Yep, this is me, but my wife still thinks I'm pretty!
The Ten Commandments for Writing to an AP Prompt (Or Any Language Arts Prompt Whatsoever)
(Copied from an AP ELA Online discussion group with some modifications; original version by Martin Beller)
I.
I am the Prompt, thy Prompt; thou shalt have no other Prompt before me. Thou shalt read the Prompt with rapt attention; the Prompt is thy friend. Thou shalt address the Prompt, that it may be well with thee in thy academic career and that thou livest long in the land. Thou shalt not just get the general idea of the Prompt, nor shalt thou fight the Prompt or substitute thine own ideas for the Prompt, or simply restate the Prompt.
II.
Thou shalt not postpone, omit or bury thy Thesis Statement.
III.
Thou shalt not commit plot-summary nor summary of any kind, nor shalt thou cohabit with Reading Comprehension, nor cleave thee only to paraphrase for each is an abomination in my sight.
IV.
Thou shalt not commit free-floating generalization nor practice ambiguity, but shalt support and develop thy every assertion, which is thy lawful service.
V.
Thou shalt not confuse complexity with confusion, or subtlety with indecisiveness or shifting perspective with self-contradiction; thou shalt not attribute thine own insensitivity or ignorance to authorial ineptitude. The fact that thou gettest not the point doth not mean that the passage hath no point: thou hast missed the point. Deal with it.
VI.
Thou shalt read every MC question with the same exquisite care that thou devotest to the essay Prompt: thou shalt not 'get the drift.' By the same token, thou shalt strive to read what the writer actually wrote, not what thou wishest him or her to have written.
VII.
Thou shalt not finish early. Thou shalt spend plenty of thy time planning thine essay responses and reading them over.
VIII.
Thou shalt guess when thou knowest not the answers.
IX.
Thou shalt not merely identify literary and stylistic devices, but shalt show how they function.
X.
Thou shalt never permit thyself to become discouraged: I am the prompt, thy Prompt. Thou shalt maintain thy focus, attention and confidence. Yea, though thou hast totally messed up thy last essay, this next essay maketh a fresh start.
Why must we learn this?
One day the English teacher was discussing a particularly complicated concept. A student who planned to go on to medical school after college rudely interrupted to ask, "Why do we have to learn this pointless information"

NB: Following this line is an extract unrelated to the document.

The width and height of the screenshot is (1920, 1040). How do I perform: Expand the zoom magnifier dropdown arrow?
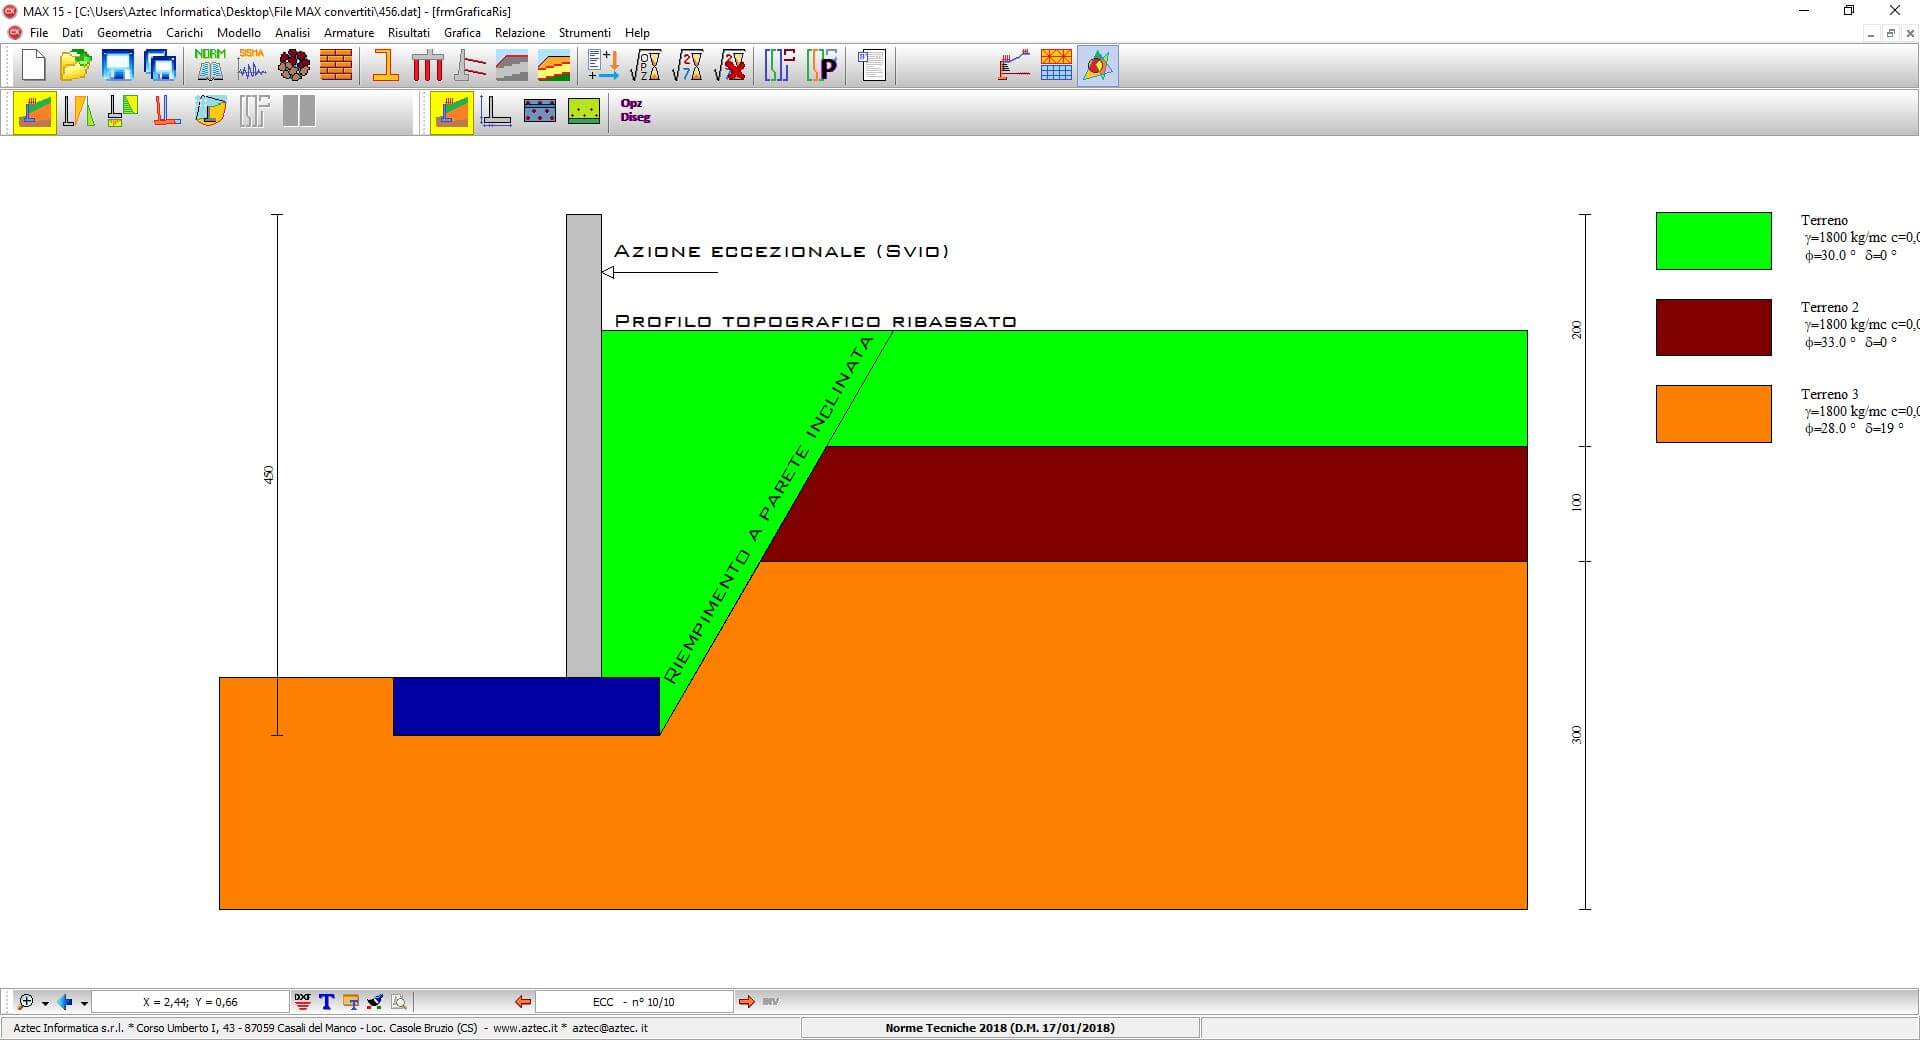45,1003
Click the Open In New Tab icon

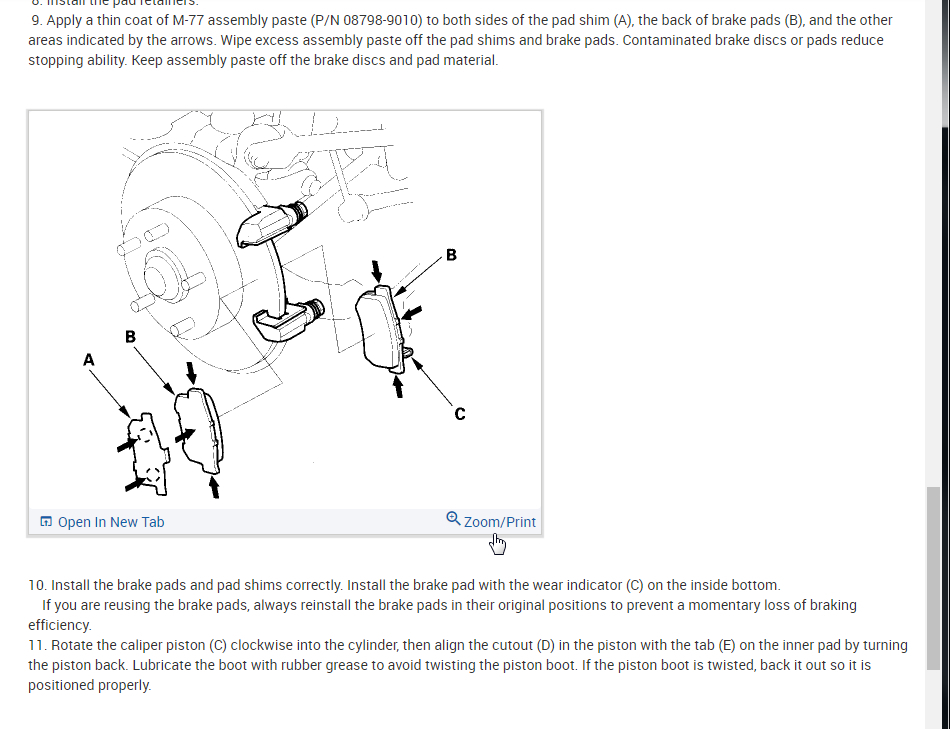click(x=46, y=522)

"To save lives." the English teacher responded quickly and continued the lecture.
A few minutes later, the same student spoke up again. "So how does learning grammar and rhetoric save lives?" he persisted.

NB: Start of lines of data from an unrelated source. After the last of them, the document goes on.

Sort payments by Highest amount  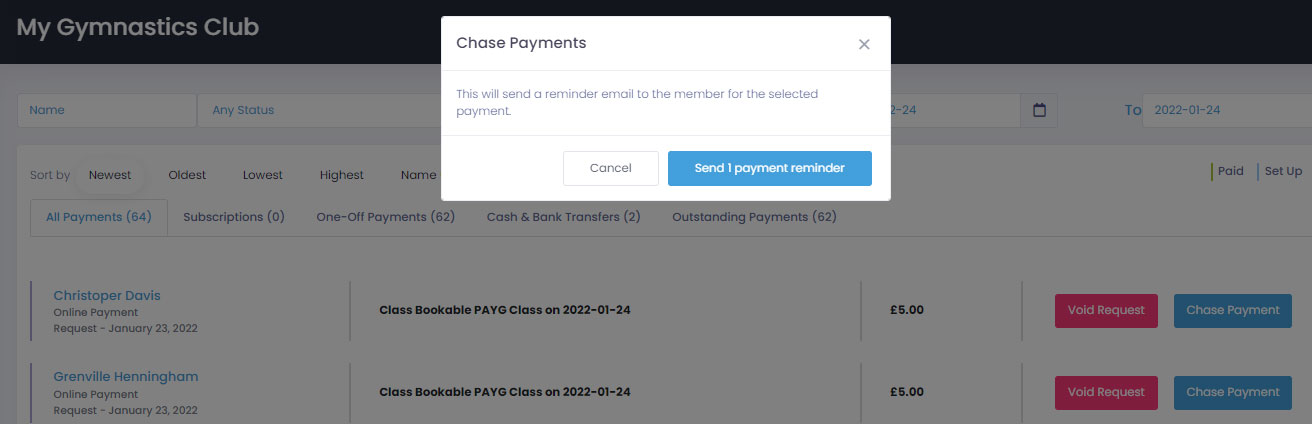pos(342,175)
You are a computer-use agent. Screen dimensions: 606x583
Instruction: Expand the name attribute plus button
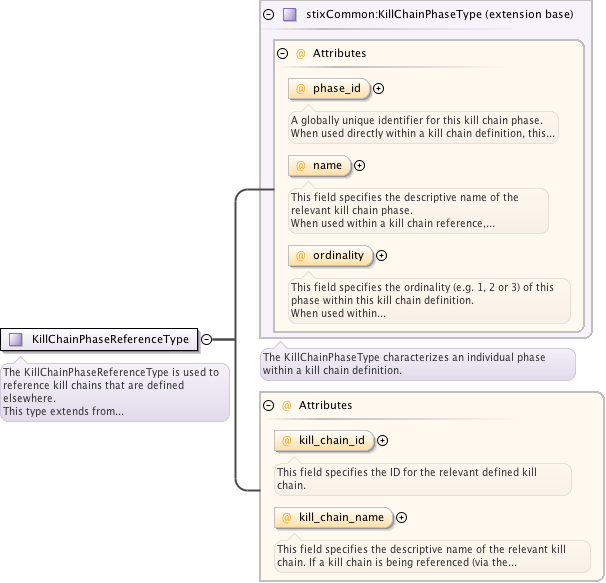click(360, 166)
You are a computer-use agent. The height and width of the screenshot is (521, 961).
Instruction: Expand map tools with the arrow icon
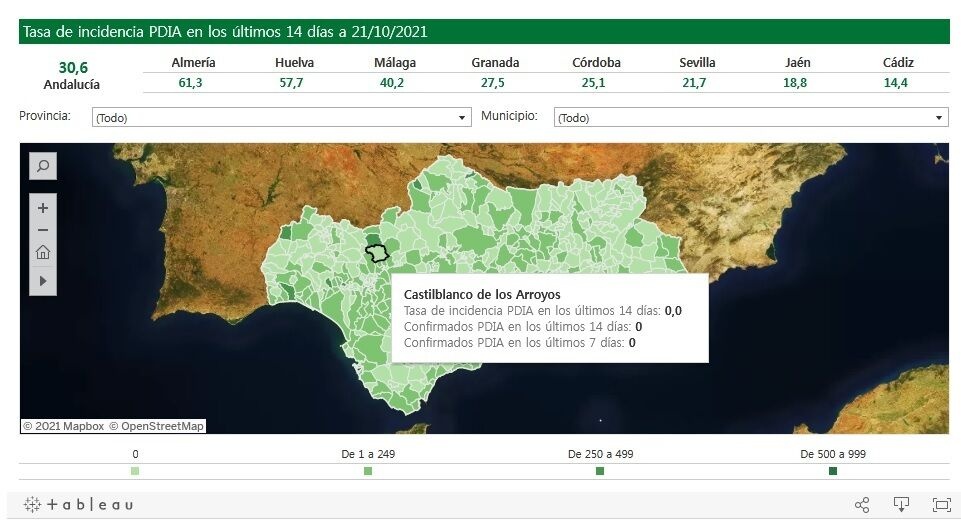point(43,281)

"It keeps the ignoramuses like you out of medical school," replied the professor.
A cute poem I found on the web:
Poem of English
Dearest creature in creation,
Study English pronunciation.
I will teach you in my verse
Sounds like corpse, corps, horse, and worse.
I will keep you, Suzy, busy,
Make your head with heat grow dizzy.
Tear in eye, your dress will tear.
So shall I! Oh hear my prayer.
Just compare heart, beard, and heard,
Dies and diet, lord and word,
Sword and sward, retain and Britain.
(Mind the latter, how it's written.)
Now I surely will not plague you
With such words as plaque and ague.
But be careful how you speak:
Say break and steak, but bleak and streak;
Cloven, oven, how and low,
Script, receipt, show, poem, and toe.
Hear me say, devoid of trickery,
Daughter, laughter, and Terpsichore,
Typhoid, measles, topsails, aisles,
Exiles, similes, and reviles;
Scholar, vicar, and cigar,
Solar, mica, war and far;
One, anemone, Balmoral,
Kitchen, lichen, laundry, laurel;
Gertrude, German, wind and mind,
Scene, Melpomene, mankind.
Billet does not rhyme with ballet,
Bouquet, wallet, mallet, chalet.
Blood and flood are not like food,
Nor is mould like should and would.
Viscous, viscount, load and broad,
Toward, to forward, to reward.
And your pronunciation's OK
When you correctly say croquet,
Rounded, wounded, grieve and sieve,
Friend and fiend, alive and live.
Ivy, privy, famous; clamour
And enamour rhyme with hammer.
River, rival, tomb, bomb, comb,
Doll and roll and some and home.
Stranger does not rhyme with anger,
Neither does devour with clangour.
Souls but foul, haunt but aunt,
Font, front, wont, want, grand, and grant,
Shoes, goes, does. Now first say finger,
And then singer, ginger, linger,
Real, zeal, mauve, gauze, gouge and gauge,
Marriage, foliage, mirage, and age.
Query does not rhyme with very,
Nor does fury sound like bury.
Dost, lost, post and doth, cloth, loth.
Job, nob, bosom, transom, oath.
Though the differences seem little,
We say actual but victual.
Refer does not rhyme with deafer.
Foeffer does, and zephyr, heifer.
Mint, pint, senate and sedate;
Dull, bull, and George ate late.
Scenic, Arabic, Pacific,
Science, conscience, scientific.
Liberty, library, heave and heaven,
Rachel, ache, moustache, eleven.
We say hallowed, but allowed,
People, leopard, towed, but vowed.
Mark the differences, moreover,
Between mover, cover, clover;
Leeches, breeches, wise, precise,
Chalice, but police and lice;
Camel, constable, unstable,
Principle, disciple, label.
Petal, panel, and canal,
Wait, surprise, plait, promise, pal.
Worm and storm, chaise, chaos, chair,
Senator, spectator, mayor.
Tour, but our and succour, four.
Gas, alas, and Arkansas.
Sea, idea, Korea, area,
Psalm, Maria, but malaria.
Youth, south, southern, cleanse and clean.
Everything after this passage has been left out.